SUPPLIED TEXT >>
☆ ☆ ☆ ☆

Architecting and designing

         Architecture

Seth Godin asks ‘Is architect a verb?’, and makes an interesting distinction between design and architecture (emphases mine):

Design carries a lot of baggage related to aesthetics. We say something is well-designed if it looks good. There are great designs that don’t look good, certainly, but it’s really easy to get caught up in a bauhaus, white space, font-driven, Ideo-envy way of thinking about design.

So I reserve “architect” to describe the intentional arrangement of design elements to get a certain result. You can architect a computer server set up to make it more efficient. You can architect a train station to get more people per minute through the turnstiles. More interesting, you can architect a business model or a pricing structure to make it far more effective at generating the behavior you’re looking for.

☆ ☆ ☆ ☆

SUPPLIED INFORMATION >>
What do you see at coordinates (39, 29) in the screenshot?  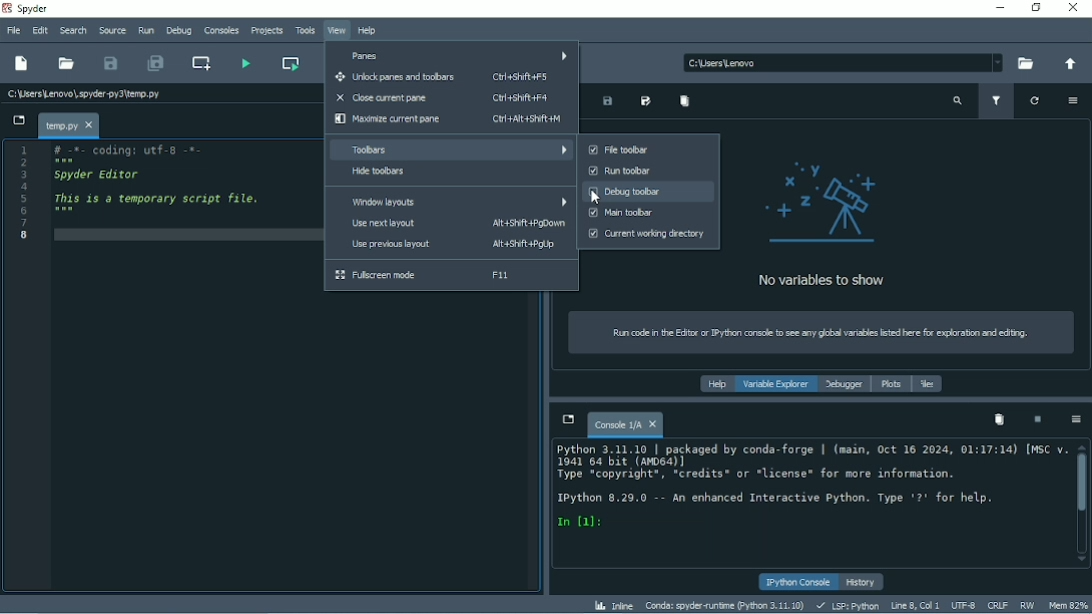 I see `Edit` at bounding box center [39, 29].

☆ ☆ ☆ ☆

EXERCISE OBJECTIVE >> Can you transcribe, word for word, the part of the post on architecting versus designing that opens with the words containing "So I reserve" and closes with "you’re looking for."? Work from the post on architecting versus designing alone, not the material.

OUTPUT FOR THIS EXERCISE >>
So I reserve “architect” to describe the intentional arrangement of design elements to get a certain result. You can architect a computer server set up to make it more efficient. You can architect a train station to get more people per minute through the turnstiles. More interesting, you can architect a business model or a pricing structure to make it far more effective at generating the behavior you’re looking for.